The Process of Plea Bargaining

According to McCoy (1993, p. 50), a plea bargain takes place after a defendant is arrested for a crime or several crimes. In the United States, plea bargaining starts with the prosecutor having to convince the defendant that he should agree to the plea bargain by pleading guilty. This acts as a green light that the defendant will not face trial, which could otherwise be uncertain and it could lead to severe punishment. The judges are never involved in the plea bargain agreement; this agreement involves the prosecutor and the accused defendant. The accused is free to accept or not to accept the plea. On acceptance, the accused pleads guilty to charges and a lighter judgment is passed. The bargaining process depends on the type of case and the defendant. The plea bargain process takes time, since the prosecutor has to explain to the defendant the requirements and the possible outcome of the plea bargain or if the defendant chooses to go to trial, (McCoy, 1993, p. 51). However, plea bargaining varies in various countries.

The Legal and Ethical Concerns for the Victim, Defendant and the Criminal Justice System as a result of Plea Bargains

Although plea bargaining has been found to be an important tool in the judicial system, various ethical issues have arisen from its application. Primarily, the interests of the victim may be overlooked when a compromise is reached between the prosecution and the defendant, while in some cases, the judiciary may deny an ‘innocent’ person the right to defend him/herself by making them plead guilty for crimes they never committed (Langer, 2006). The criminal justice system should ensure that plea bargaining enhances citizens’ safety and not only help criminals serve short term sentences who are later released to society. In most cases, plea bargaining is seen to act as a shortcut to justice. In cases where the defendant has committed a serious crime, plea bargaining gives way to an easy sentence, hence affecting the victim that was negatively affected by the crime. In this case, the relevance of the judicial process becomes questionable, as the interest of the victim is not served adequately (Kellough and Wortley, 2002).

The ethical rights of the defendant may also be abused especially given that, since prosecutors charge based on each case, they feel that they have an obligation to always win, no matter the cost. Therefore, they even overcharge to reduce the original charges of the defendant and save them the uncertainty of a trial – this is basically unethical. In some cases, where the prosecution feels that the defendant facing trial is bound to be acquitted, it may conceal the weaknesses of the evidence and influence the defendant to plead guilty, thus invalidating the relevance of the shadow-of-trial theory (Howe, 2005). Another critic that faces the criminal justice system is the fact that a prosecutor adds irrelevant charges on a defendant so that he can ask for a plea bargain and supposedly avoid trial. However, the added charges are meant to convince the defendant to opt for the plea bargain, which is an extra gain for the prosecutor because he may overcharge his client. Moreover, in cases of rape and murder, a prosecutor cannot propose a plea bargain to the defendant since he deserves to adhere to the appropriate punishment for the crime. This is considered ethical for the criminal justice system and fair to the victim or the victim’s family affected by such a crime. Moreover, the defense attorneys may abuse the relevance of plea bargaining by putting their economic gain before the interests of their clients. This is due to the fact that attorneys are paid in advance and may tend to deceive their clients to plead guilty with an aim of shortening the process so that they may proceed to other business for their own personal financial gain.

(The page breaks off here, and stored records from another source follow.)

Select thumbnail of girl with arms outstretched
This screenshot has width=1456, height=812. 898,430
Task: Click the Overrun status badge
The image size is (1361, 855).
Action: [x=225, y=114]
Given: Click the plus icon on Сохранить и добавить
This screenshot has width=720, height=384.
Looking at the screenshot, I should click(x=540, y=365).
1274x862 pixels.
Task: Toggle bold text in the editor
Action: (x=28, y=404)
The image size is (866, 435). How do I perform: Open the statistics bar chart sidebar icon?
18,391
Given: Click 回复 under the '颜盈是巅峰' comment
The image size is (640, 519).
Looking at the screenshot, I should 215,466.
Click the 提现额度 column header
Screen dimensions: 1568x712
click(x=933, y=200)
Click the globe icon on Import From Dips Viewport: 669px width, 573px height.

According to Cole (2007, p. 5), “a criminal justice system is a means that society uses to enforce the standards of conduct necessary to protect individuals and the community.” Nevertheless, the criminal justice system is not 100% effective because, by encouraging plea-bargaining, criminals don not receive adequate punishment that matches their crime. Therefore, when a defendant serves his short time in prison or perhaps exempts him jai term, there is a possibility that he bends the law once more, as his punishment was not adequate.

Nevertheless, despite criticism on plea bargaining, the fact that a lot of funds are required to hire more judge, create more courtrooms, and hire more court employees shows that plea bargaining is important in most cases. The fact is that, regardless of how beneficial the plea bargain is to the prosecutor, the judges, and the defendant, the victim involved in this case will disagree that the criminal justice system is fair.

Relevance of Plea Bargaining to Modern Society

A society benefits from plea bargaining because it is spared on costs that could have been involved in a trial if the defendant did not agree to the plea bargaining. The fact that less cost is involved and the defendant receives punishment is fair. Despite the fact that the punishment based on a plea bargain is less severe compared to judgment after a trial, the criminal is placed under supervision, thus limiting the defendant’s freedom. This is a relief to the society incase they are worried that a thief may be free to commit another crime.

Secondly, crimes such as trespassing without an intention to commit any crime can be solved fast by avoiding trials, hence avoiding congestion in prisons. The main purpose of a criminal serving time in prison is to prevent crime from spreading. However, if punishment is ineffective, it cannot curb a certain problem. The criminal justice system should ensure that criminals serve their legal term and abide to the laws of a country (Marchese, 2007). Nevertheless, the society’s safety is the main concern; therefore, if the reduced sentence can change an offender’s values and behaviors, then it is not worth engaging in long sessions of trials.

Conclusion

An appropriate plea bargaining should start at the time when the defendant is charged and faces a court sentence. Hence, at that point, he should be in a position to explain how his reduced sentence can be of importance to the society. The defendant should then explain to the court how his/her incarceration period would yield to behavioral change and abide by the law of his country. It is evident that plea bargains are a short cut to justice, since most offenders learn little on positive living from their reduced sentences (Merchese, 2007). However, plea bargaining is important on saving on costs and services compared to trials. The defendants are also able to receive fair and reduced judgment on their charges. Though unethical, Prosecutors also benefit from the high fees they charge on the plea bargaining.

References

Bibas, S. (2004). Plea Bargaining outside the Shadow of Trial. Harvard Law Review, Vol. 117, No. 8.

Cole, G. and Smith, C. (2007). Criminal Justice in America. Fifth edition. OH: Cengage Learning publisher.

Dervan, L. E. (2011). The Surprising Lessons from Plea Bargaining in the Shadow of Terror. Georgia State University Law Review, Vol. 27, No. 2, p. 239.

Federal Rule of Criminal Procedure 11(e). (1998). Criminal Resource Manual 625. Web.

Fisher, G. (2004). Plea bargaining’s triumph: a history of plea bargaining in America. NY: Stanford University Press publisher.

Howe, S. (2005). The Value of Plea Bargaining. Oklahoma Law Review, Vol. 58.

Kellough, G. and Wortley, S. (2002). Remand for Plea: Bail Decisions and Plea Bargaining as Commensurate Decisions. British Journal of Criminology, Volume 42, Issue 1, Pp. 186-210.

Langer, M. (2006). Rethinking Plea Bargaining: The practice and Reform of Prosecutorial Adjudication in American Criminal Procedure. American Journal of Criminal Law, Vol. 33, pp. 223.

McCoy, C. (1993). Politics and plea bargaining: victims’ rights in California. PA: University of Pennsylvania Press publisher.

Merchese, J. (2007). Starting the re-entry process at the beginning. Corrections Today, Vol. 69. OH: Cengage Learning publishers.